The mind of a modern, plugged-in girl is filled with constant information...and persuasion.Images, scrolling, posting, song lyrics, liking, comments, photoshopping, sexuality, advertisements...so much pressure.
Wow. It must be so difficult being a girl.
Amidst this world of confusion, consumerism, stress, and perversion, our daughters need their parents’ voices more than ever.
I have three daughters. They need us,
They need us to teach them wisdom, self-control, goodness, self-esteem, and identity.
Parents are teachers. Let's teach well.
Here are SEVEN TRUTHS our daughters need to hear from us.
One of the common themes of media is that other girls are threats, enemies and competitors.
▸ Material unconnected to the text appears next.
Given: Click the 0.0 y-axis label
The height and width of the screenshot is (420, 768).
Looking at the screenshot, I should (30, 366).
To win this "competition", our girls must be prettier, skinnier, smarter, cooler, or meaner.
As parents, let us relieve them of this false belief and guide them into freedom, confidence and love of mankind.
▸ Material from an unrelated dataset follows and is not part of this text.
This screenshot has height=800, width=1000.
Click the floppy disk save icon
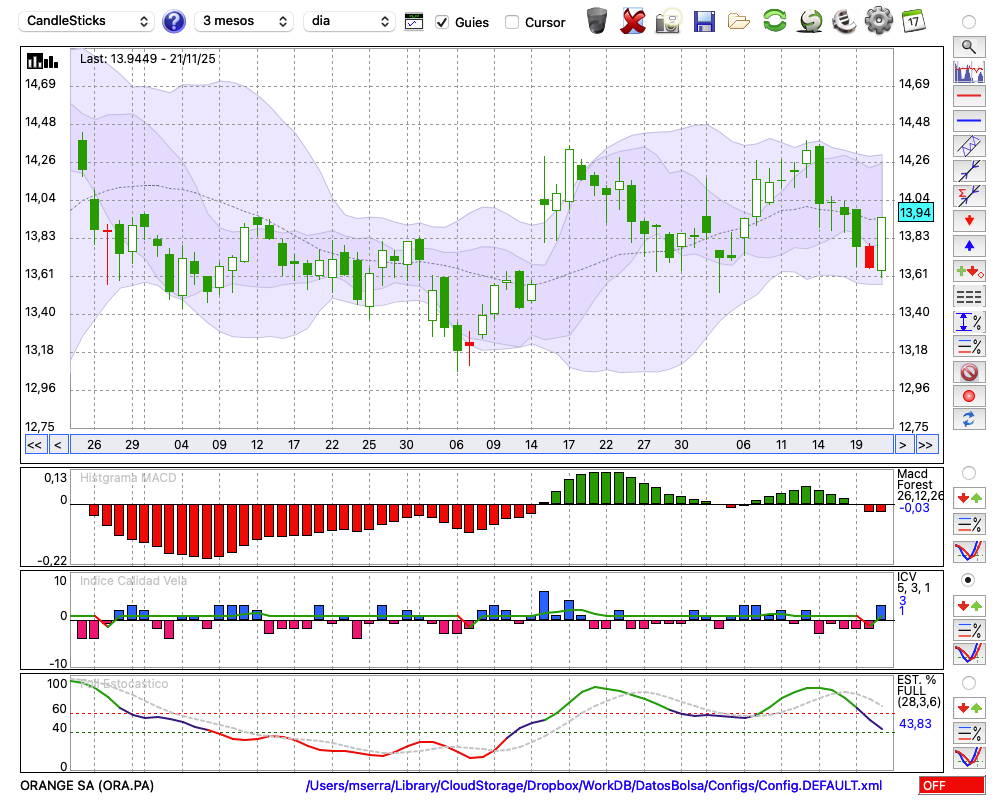[704, 21]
“Daughter, you are worthy. You don’t need to be better or prettier or smarter or cooler than anyone. You are perfectly you.”
The world can be a scary place sometimes. Especially for young girls (and their parents)! But instead of teaching our daughters to be scared or anxious, we need to train our girls to be brave and wise. Our girls have amazing strength inside of them.
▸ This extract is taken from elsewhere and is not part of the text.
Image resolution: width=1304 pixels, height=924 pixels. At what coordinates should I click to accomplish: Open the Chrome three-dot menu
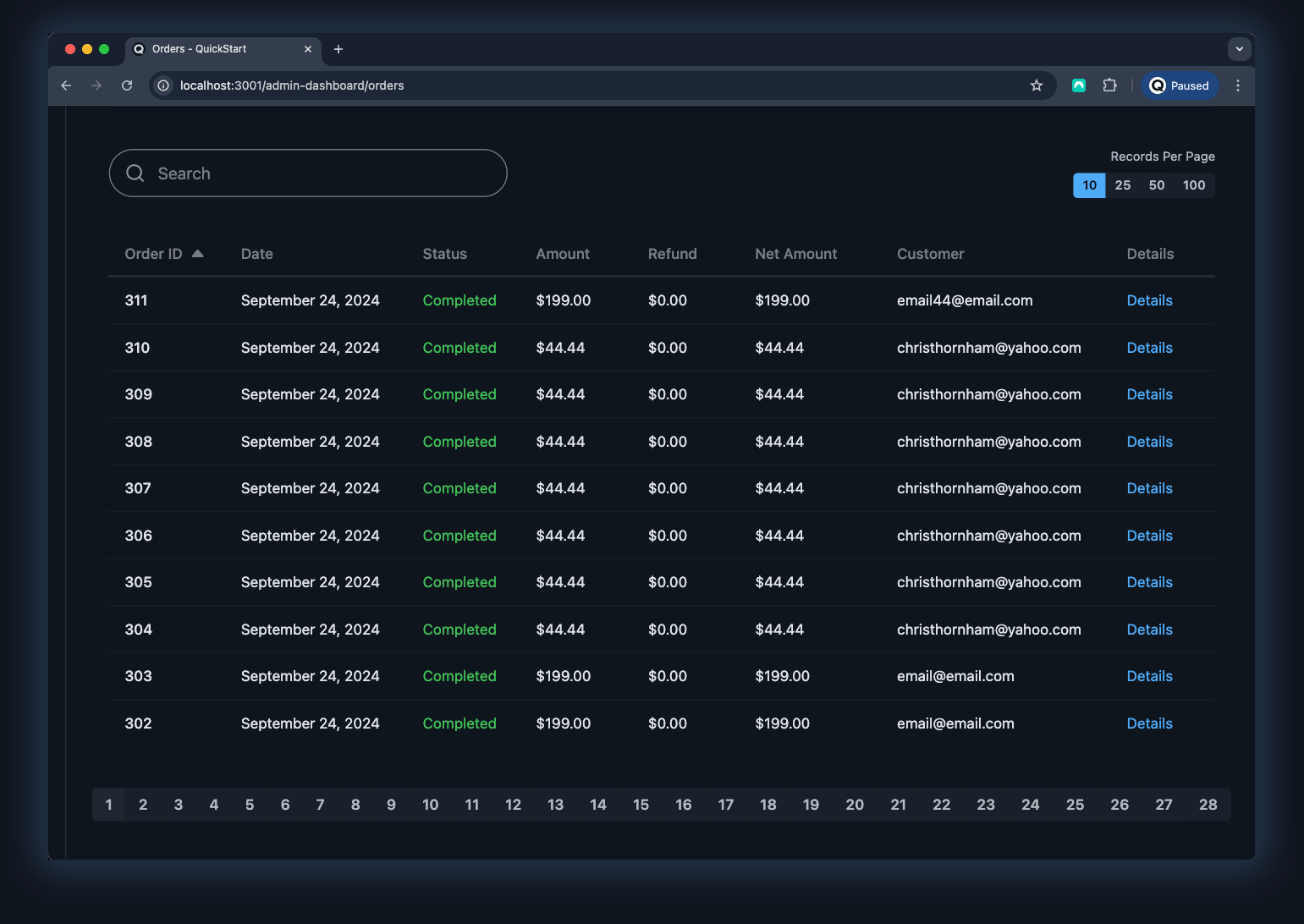1237,85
It’s a parent’s job to help them to see this strength and to empower them to unleash it into their world—for good!
“Yes, go to the mall with your friends. You are brave and strong and tough and wise...have a great time!”
Through the LOUD voices of photoshopped models, Hollywood actresses, mean girls, porn-stars, their own friends, and even the negative voice in their own head, girls often hear a message that they aren’t pretty enough, thin enough or perfect enough.
A parent’s voice carries weight. (Don’t ever doubt that!)
Let our words guide them into self-love and acceptance. If they don’t hear this "truth" from us, then where will they learn it?
Modern media continues to glamorize dating, sexuality and "hook up" culture.
A client told me last night that she found her daughter with an app on her phone which is like the "Tinder for teenagers".
“It’s good to be sexually desired and to have a boyfriend” is a consistent message in movies, Disney shows, apps, pornography, memes, magazines, and ads.
As parents, we need to teach our girls the wisdom of keeping the bar high with romance and sexuality.
There is beauty and wisdom in being patient.
Patient with their heart, their mind and their sexuality.
Again, if parents don’t use their voices in this area, then the media and her friends’ voices will be all she hears.
Eleanor Roosevelt once said, “No matter how plain a woman may be, if truth and honesty are written across her face, she will be beautiful.”
Every day the media tells our daughters they are not pretty enough.
Can that lie be overpowered? Yes!
Parents, use your voice.
Your voice is more powerful than the best song, the funniest movie or the coolest celebrity.
We need to teach our daughters that self-esteem, confidence and wholeness will not come from others.
It's an inside job.
A desire to find wholeness through boys or friends or grades will lead them on a constant pursuit for something that doesn’t exist.
Family. Friends. Community. Service. Faith. People. Goodness. Purpose. Love. These are the things that matter.
They bring purpose.
The best way for parents to teach this to our daughters is to model it in our everyday lives.